Data section »
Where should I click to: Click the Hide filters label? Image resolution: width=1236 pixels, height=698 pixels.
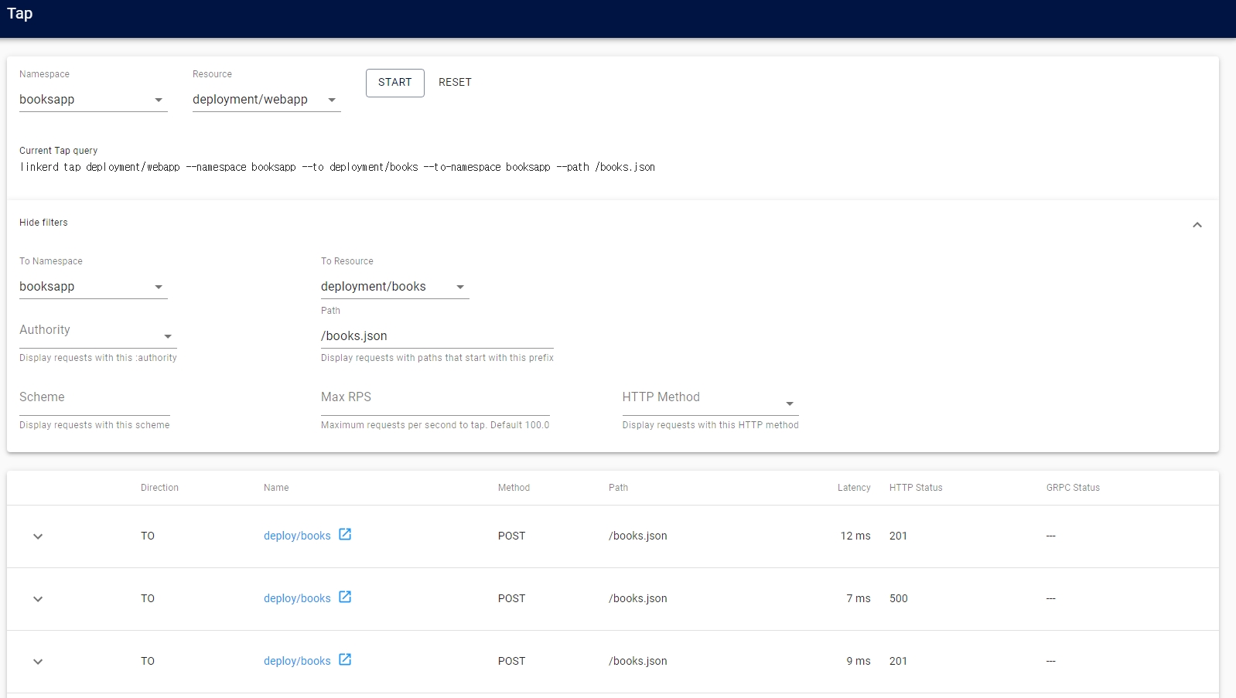pyautogui.click(x=43, y=223)
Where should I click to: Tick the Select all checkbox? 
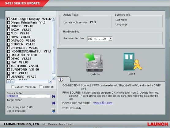[x=41, y=87]

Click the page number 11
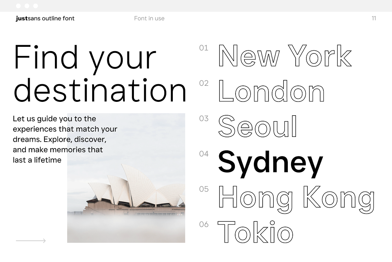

Requirement » Skip the pictures and reproduce all remaining entries exactly.

The answer »
Where should I click to: Click the Hide filters label? Image resolution: width=1236 pixels, height=698 pixels.
pyautogui.click(x=43, y=223)
Where should I click to: Tick the Select all checkbox? 
[x=41, y=87]

Click the page number 11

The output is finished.